Creme, Chocolate, and Peace on Earth

The Power of Nostalgia in Advertising

Roz Romney
4 min readMay 24, 2013

Winston tastes good like a cigarette should!

Things go better with Coke.

Wherever there’s FUN, there’s Pepsi.

The Wizard of “Aahs”…new 1966 Fairlane convertible!

Campbell’s Soup. M’m! M’m! Good!

These are simple, straightforward slogans from a time when ads weren’t too complicated and pretty much promised to solve all your problems.

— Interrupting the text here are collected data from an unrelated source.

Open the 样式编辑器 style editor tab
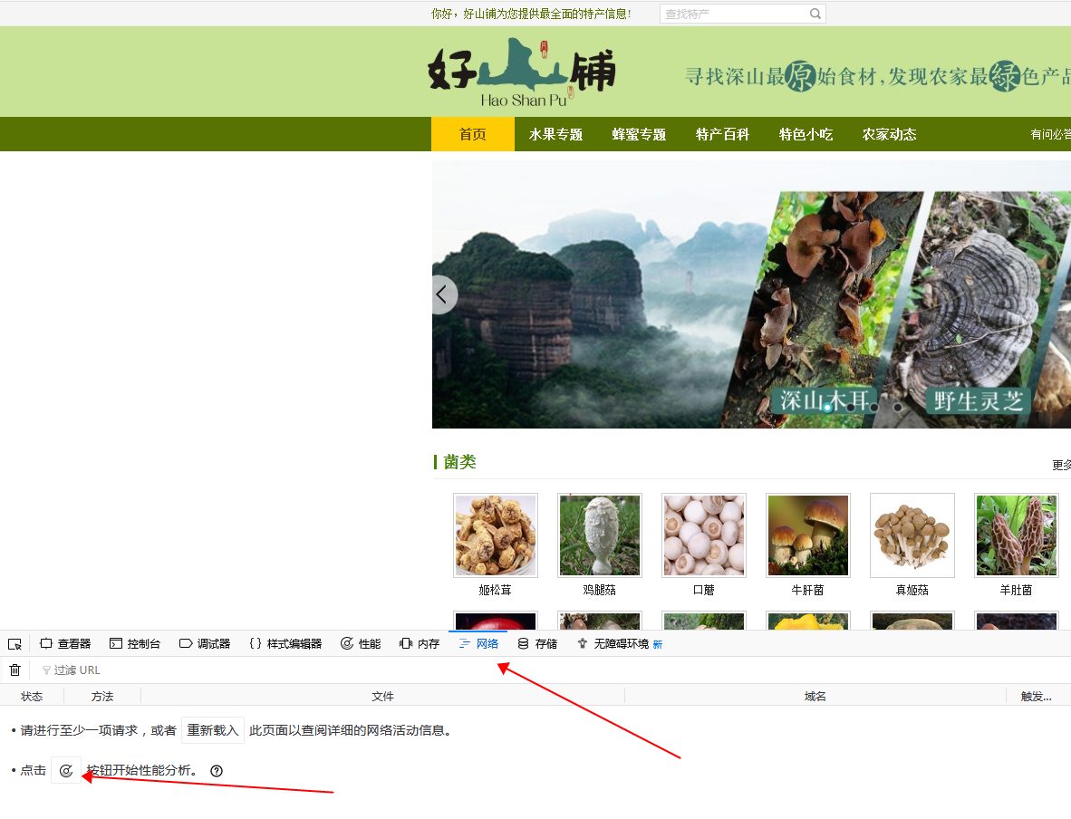 point(285,644)
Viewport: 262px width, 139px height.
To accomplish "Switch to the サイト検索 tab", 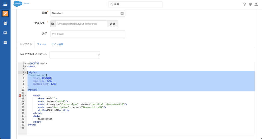I will (57, 44).
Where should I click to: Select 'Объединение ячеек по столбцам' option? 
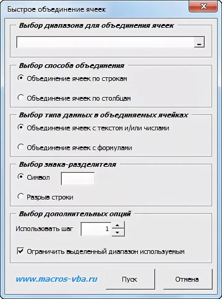(21, 98)
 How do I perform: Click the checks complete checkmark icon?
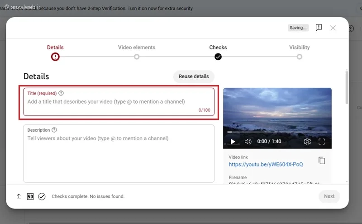(x=42, y=196)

Somehow, it’s only fitting that Oreo launched its new “Wonderfilled” campaign during Mad Men; it was kicked off by a sweet, animated ninety-second spot that imagines a world in which everything would be better if only we handed Oreos out to bad guys. All three of the little pigs would have survived, a vampire would drink milk and dance with the person who once was his intended victim, and sharks would have fun little ice-patio parties with baby seals and giant squids. It’s all backed by an infectiously catchy track sung by Adam Young of Owl City. I say infectious because there’s a dormant period right after the first listen when you don’t realize that the song is gestating in your brain. A day or two later, it’s playing in a never-ending loop in your head. Forever. Kudos and damn you, Owl City!

The idea is that sharing something as small as an Oreo could bring about positive change. Weirdly, this is probably the only cookie that could actually pull this off. Years ago, when I first moved to San Francisco, I was riding a crowded BART train to Oakland. After struggling a bit, I found an empty seat and plunked down in it. The friendly (yet somehow not creepy) guy sitting next to me had a small package of Oreos and he offered me one. Had these been Fig Newtons or Nutter Butters, I most likely would have thought he was a lunatic. But, for whatever reason, Oreos, neatly lined up like poker chips and beloved since childhood, seemed like a friendly, innocent, and totally legitimate offering.

In the sixth season of Mad Men, the current one, it’s 1968, and by the close of the first episode, we’ve already been told (and we know the real-life history, of course) that it’s going to be a violent and difficult year. We’ve witnessed the impact of the assassination of Martin Luther King, Jr., and, at the very end of last Sunday’s episode, Bobby Kennedy was murdered. In addition to these historic tragedies, our characters are dealing with upheaval, conflict, divorce, senility, and general unpleasant change. Everyone is self-medicating — with alcohol, cigarettes, pot, speed, and adultery — to name a few of the vices.

The irony (or contrast, or whatever) is that although (or maybe because) the times were dark and troubled, the advertising of the Mad Men era was simple, hopeful, and reductive. These days, we have such a complicated approach to advertising and messaging: the obligatory laundry list of multiplatform digital, mobile, and second-screen experiences and gimmicks that are supposed to connect with our audience but rarely do. And even though Oreo is using Twitter and posting Vine videos and Twitpics, this campaign feels simple and sweet and naive and fun. A charming and whimsically animated film set to a catchy tune, it’s truly refreshing — like a Coke in the ’60s. Nostalgically, it presents a very simple premise — the same way advertising did “back then,” when a product fixed everything the way a cookie here can basically broker interspecies peace.

Oreo followed up this debut with something equally nostalgic. Instead of launching a digital or social campaign, the brand filled the streets of New York City with people singing. With their mouths! It was the Mad Men-era equivalent of “social” in that people were interacting with other human beings, in real life…on their way to work! Of course, the humans took pictures and videos and tweeted about it and posted it to their walls, but the initial impression was decidedly analog.

And with this encore, the audio gestation has been made manifest. You heard the catchy ditty on TV, it secretly implanted itself in your brain…and you found yourself humming it. Then, the next thing you know, you could swear it’s playing in the streets, because it is! A friend in New York tweeted that on her way to work, she saw groups of a cappella singers dressed in Oreo T-shirts serenading commuters with the Owl City song. On every block. It turns out they were pretty great singers, too, and musical styles of all stripes were represented. (And, as a bonus for me and the fourteen to twenty-two other a cappella nerds out there, Pentatonix, the adorable and supertalented Texas group who won the most recent season of The Sing-Off, was one of the participants.)

The Martin Agency, which created the campaign, plans to follow up with more films and simple, posterlike, iconic print ads. It will carry the message that, perhaps, by sharing a delicious creme-filled chocolate cookie, everyone could get along splendidly, and peace and harmony would reign in all the land. As for Mad Men, if only Don, Pete, Roger, Peggy, and the rest of the gang would share a package of Oreos — then maybe everything would be okay for them, too.

Roz Romney is a freelance creative director/art director based in San Francisco.